** start ENTRIES **

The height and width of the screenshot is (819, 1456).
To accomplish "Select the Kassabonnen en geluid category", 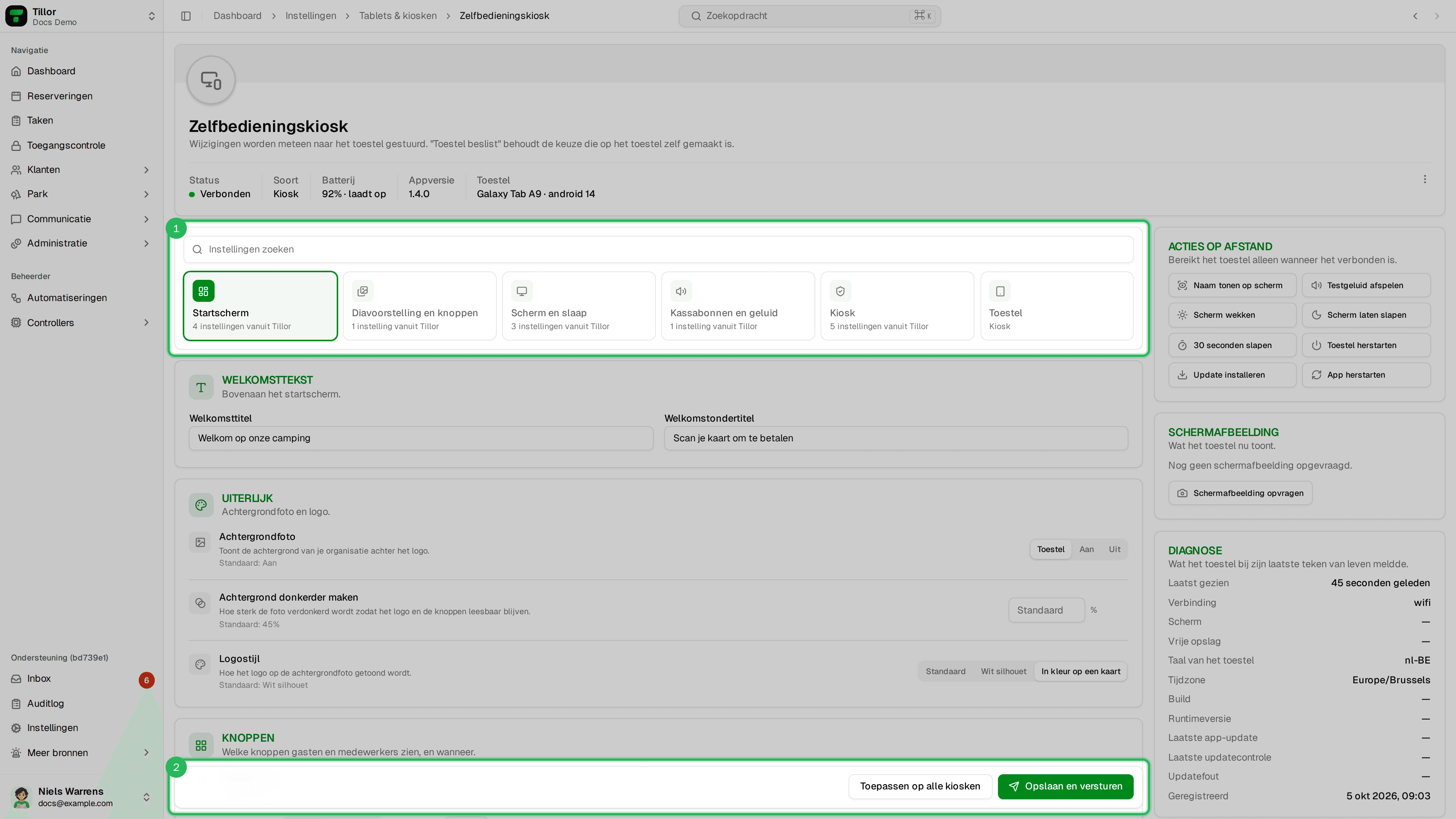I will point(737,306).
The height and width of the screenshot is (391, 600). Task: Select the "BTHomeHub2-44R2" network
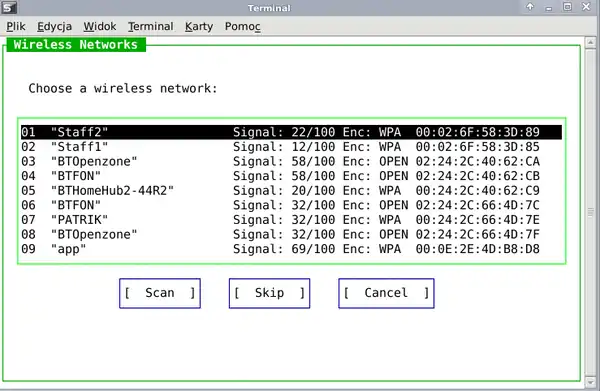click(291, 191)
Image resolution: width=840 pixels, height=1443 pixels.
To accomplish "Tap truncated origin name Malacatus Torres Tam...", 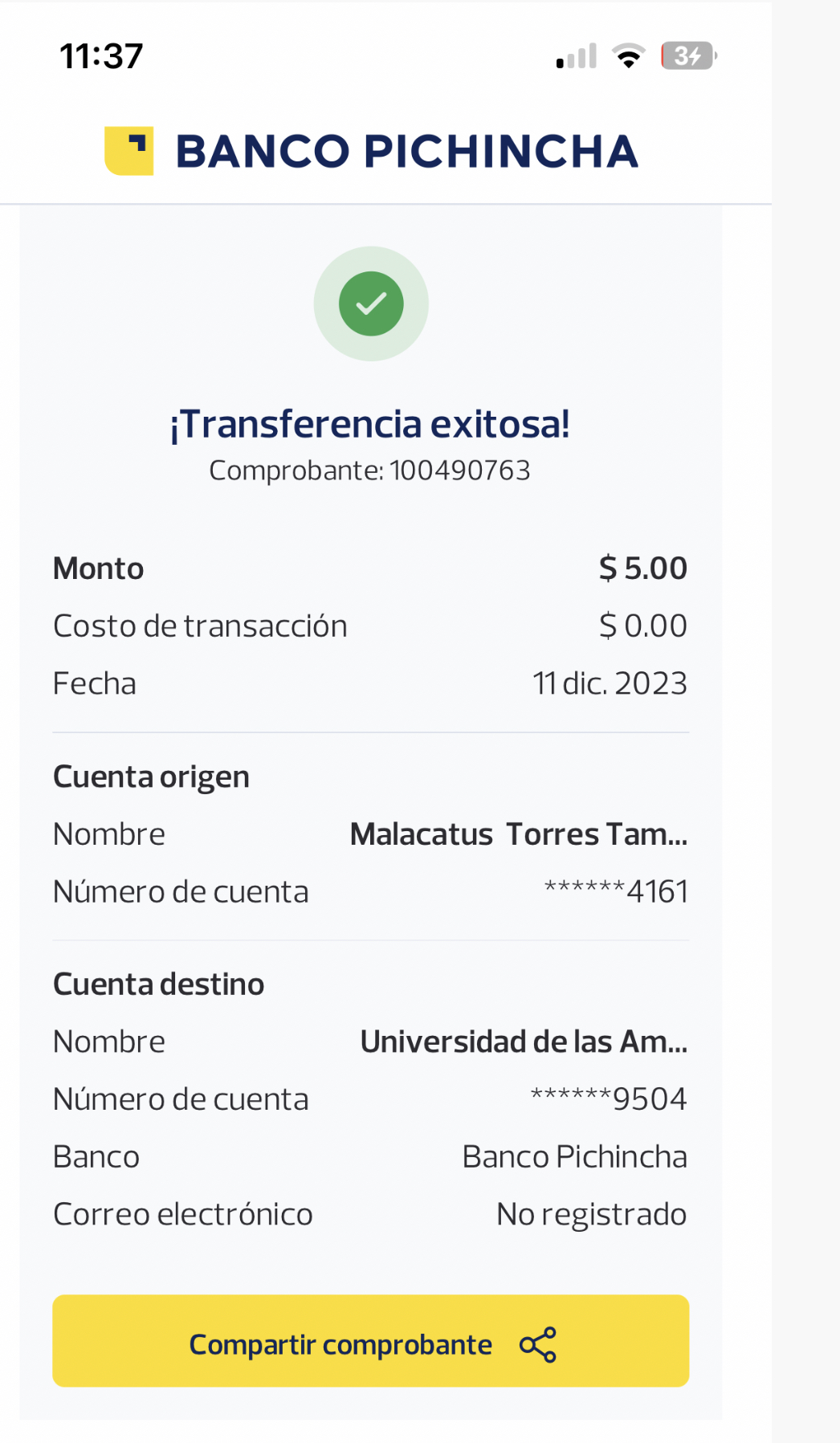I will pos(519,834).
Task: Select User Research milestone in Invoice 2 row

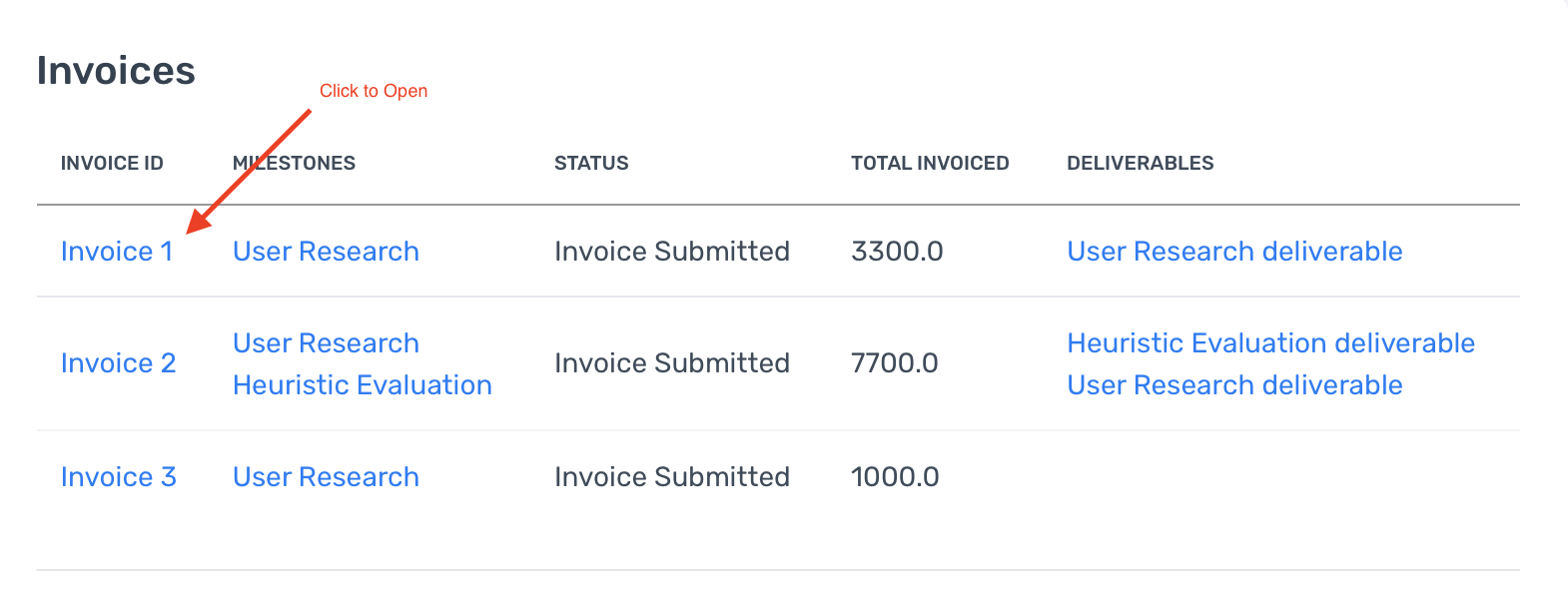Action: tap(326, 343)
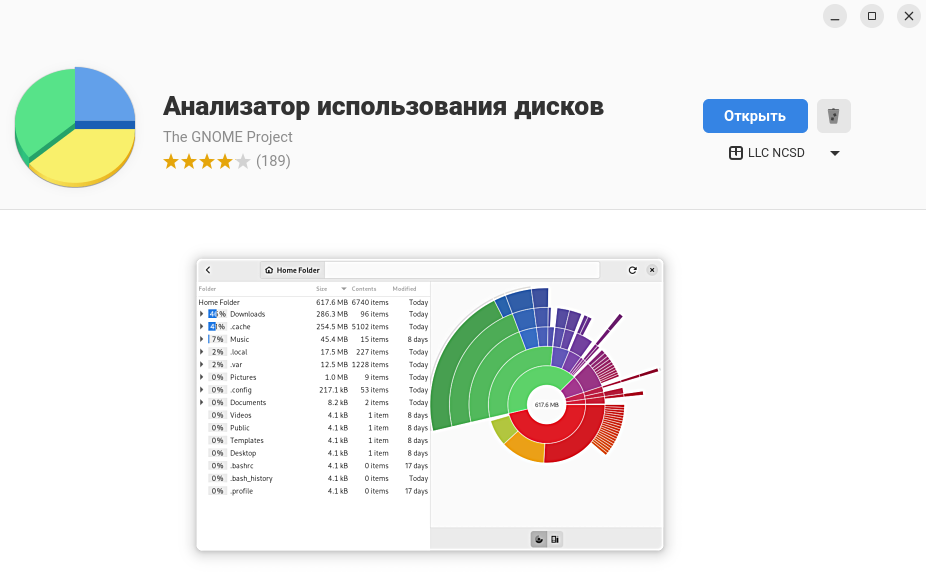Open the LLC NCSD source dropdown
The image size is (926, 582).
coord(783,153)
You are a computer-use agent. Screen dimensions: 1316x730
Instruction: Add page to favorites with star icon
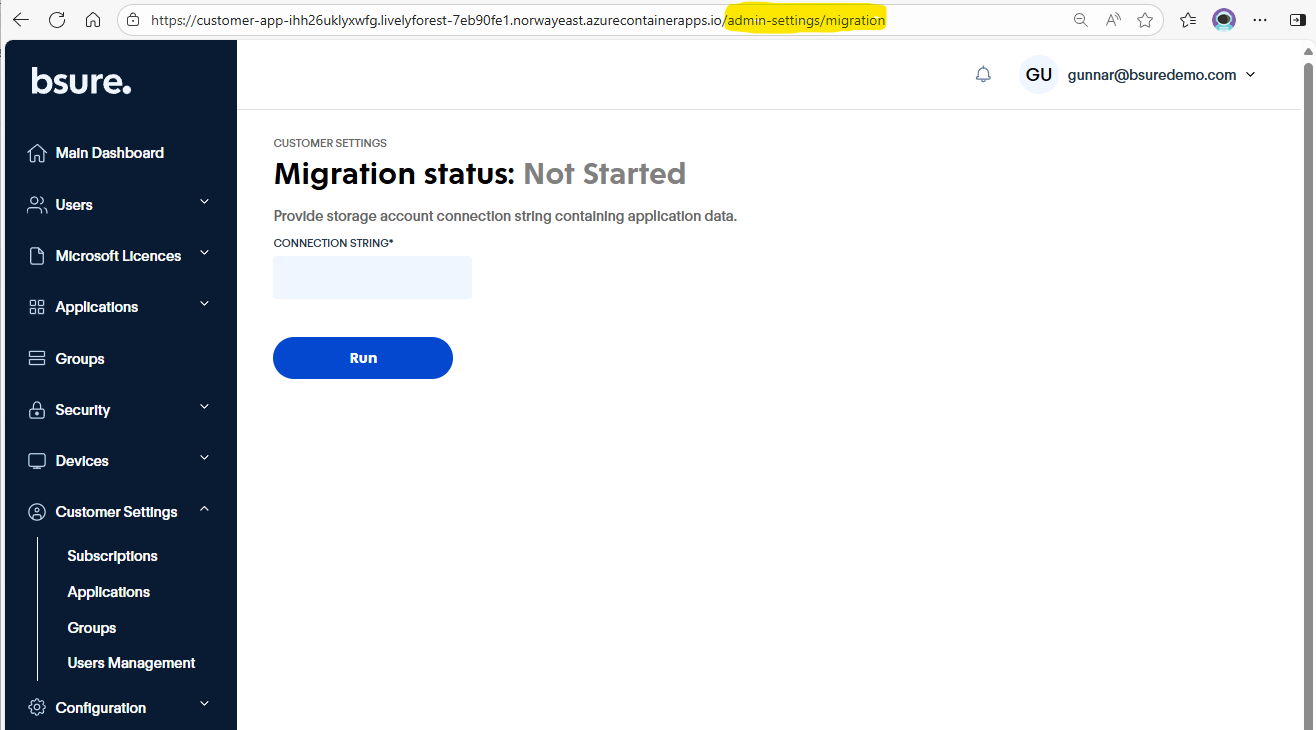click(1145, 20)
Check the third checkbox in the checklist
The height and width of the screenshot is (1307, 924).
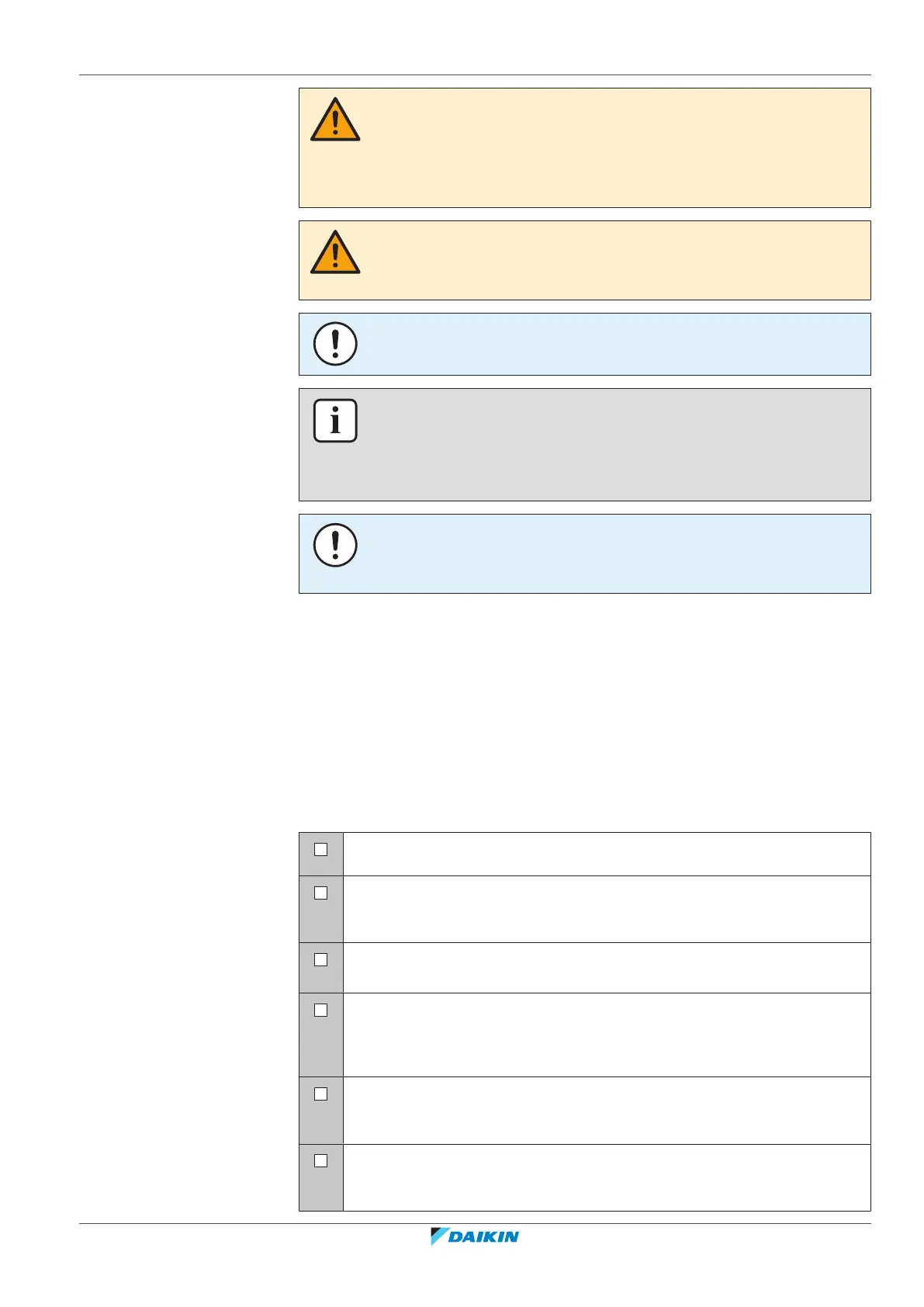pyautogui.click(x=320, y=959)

** end ENTRIES **

EXERCISE BRIEF — Format the material as a JSON list of strings with one string per line, beginning at the line that contains "Task: Select User" and stopping after the final line of the material. Omit blank lines and leave the pictures out.

ANSWER TO THE PROBLEM —
[
  "Task: Select User Research milestone in Invoice 2 row",
  "Action: tap(326, 343)",
  "Open the LLC NCSD source dropdown",
  "The image size is (926, 582).",
  "coord(783,153)",
  "You are a computer-use agent. Screen dimensions: 1316x730",
  "Instruction: Add page to favorites with star icon",
  "click(1145, 20)",
  "Check the third checkbox in the checklist",
  "The height and width of the screenshot is (1307, 924).",
  "pyautogui.click(x=320, y=959)"
]